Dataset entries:
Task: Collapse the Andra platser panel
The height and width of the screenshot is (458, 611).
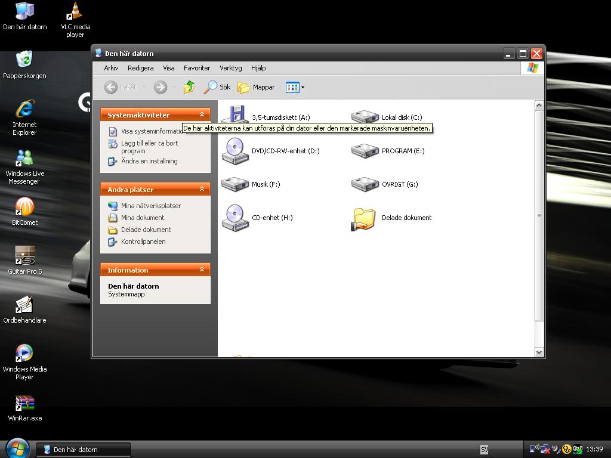Action: (202, 189)
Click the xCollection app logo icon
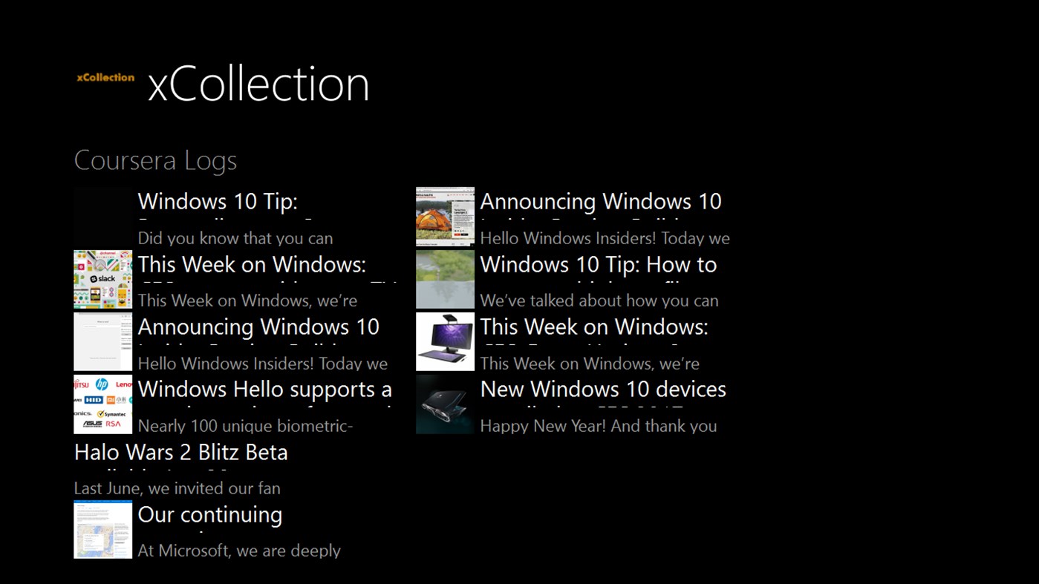This screenshot has height=584, width=1039. [x=104, y=77]
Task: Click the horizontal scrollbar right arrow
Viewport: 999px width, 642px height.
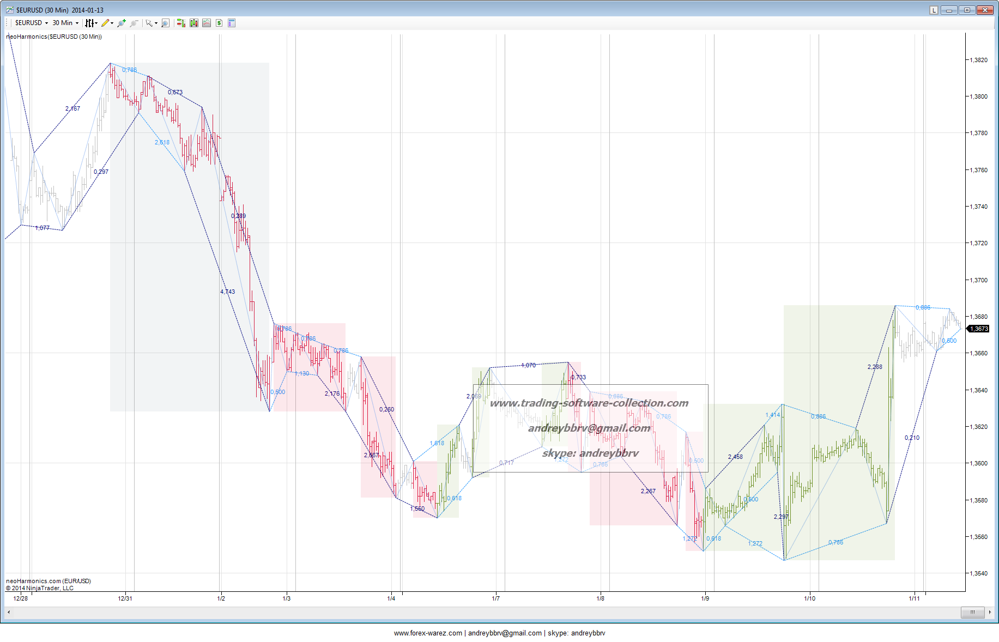Action: pyautogui.click(x=990, y=612)
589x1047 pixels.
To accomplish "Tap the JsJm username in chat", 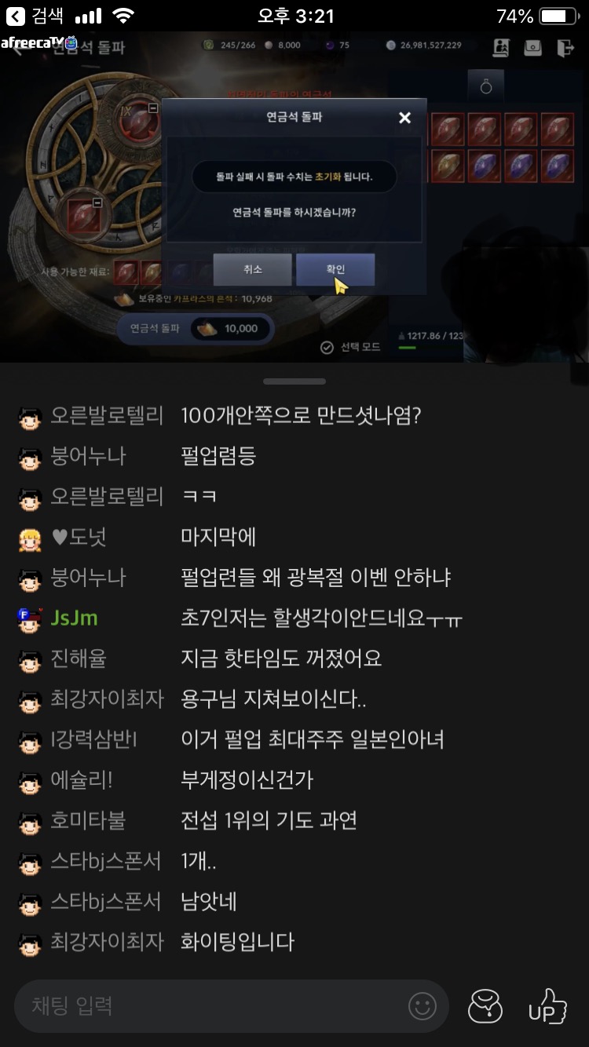I will 74,618.
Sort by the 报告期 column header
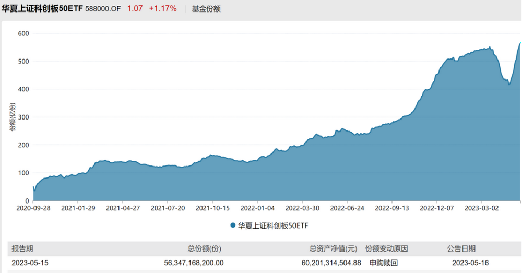This screenshot has width=522, height=273. point(22,249)
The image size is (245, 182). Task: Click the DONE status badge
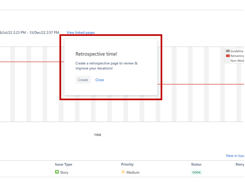pos(196,172)
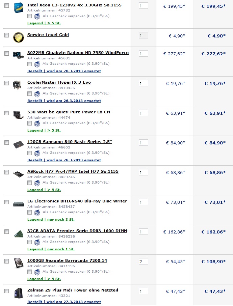233x306 pixels.
Task: Click the Zalman Z9 tower case thumbnail
Action: [x=18, y=293]
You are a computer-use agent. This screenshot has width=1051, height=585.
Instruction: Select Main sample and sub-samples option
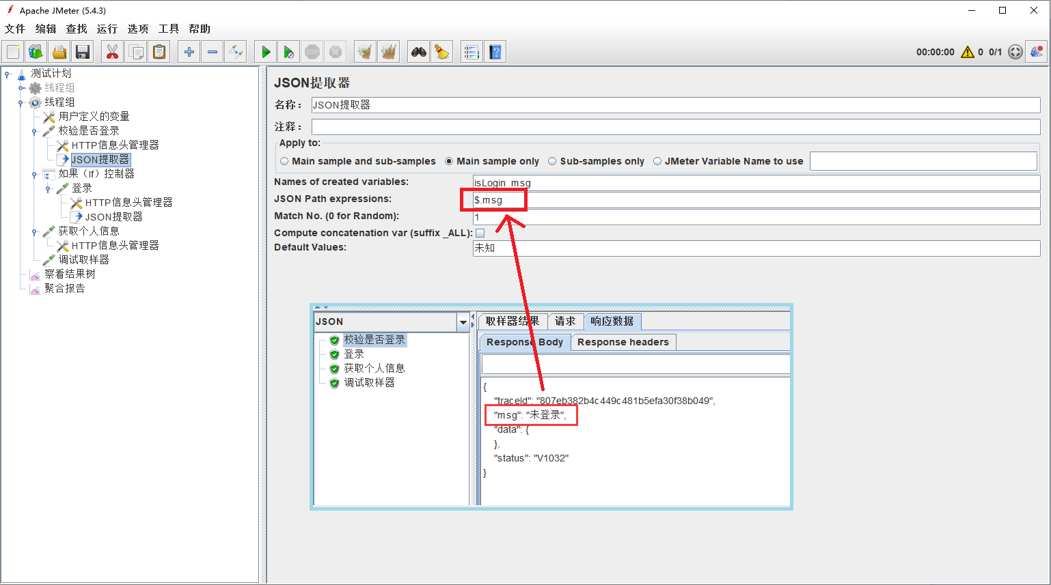pyautogui.click(x=284, y=162)
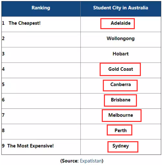
Task: Click the Wollongong table cell
Action: tap(121, 39)
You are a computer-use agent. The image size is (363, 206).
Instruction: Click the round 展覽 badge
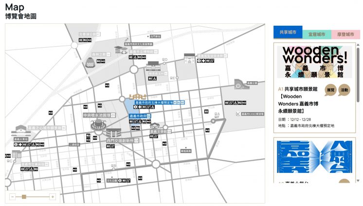[330, 90]
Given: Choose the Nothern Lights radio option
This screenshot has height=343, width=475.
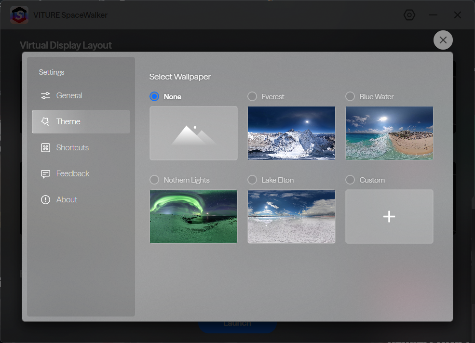Looking at the screenshot, I should (154, 180).
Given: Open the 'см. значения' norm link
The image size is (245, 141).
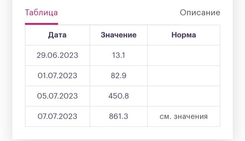Looking at the screenshot, I should (x=184, y=117).
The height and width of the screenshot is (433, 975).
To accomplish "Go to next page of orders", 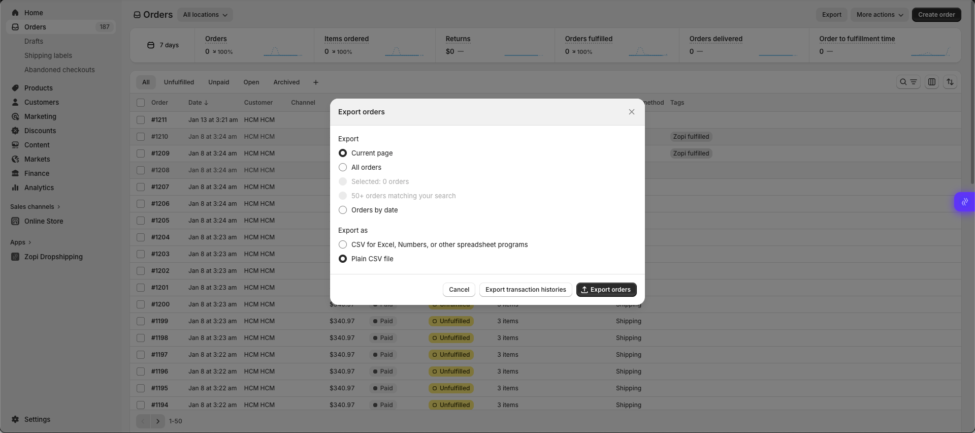I will click(158, 421).
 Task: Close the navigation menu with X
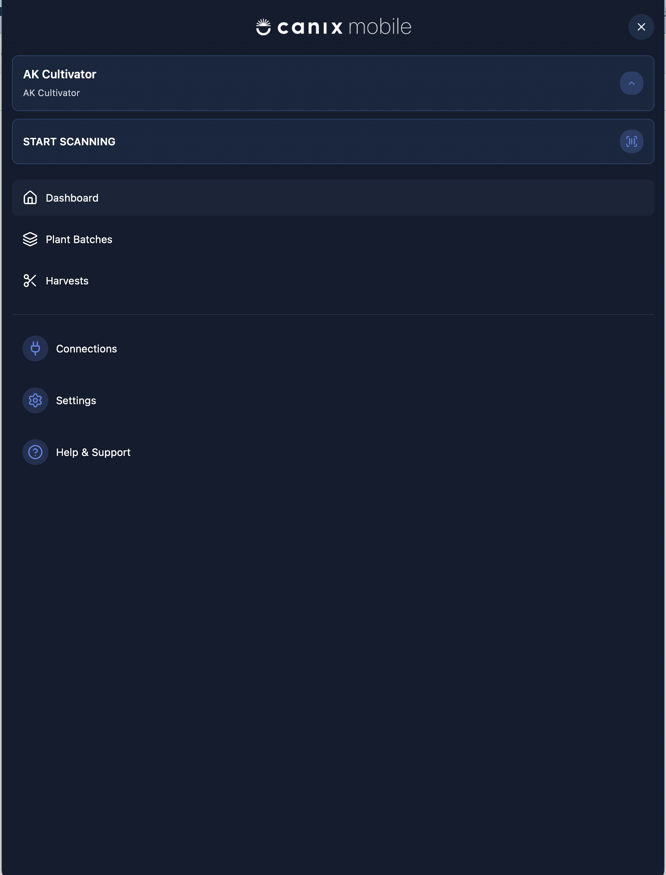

TASK PROMPT:
Check each line of the data for "Given". Copy the lines where it turns up.

SOLUTION FOR THIS PROBLEM:
Given: Choose the Nothern Lights radio option
Given: Open the 'см. значения' norm link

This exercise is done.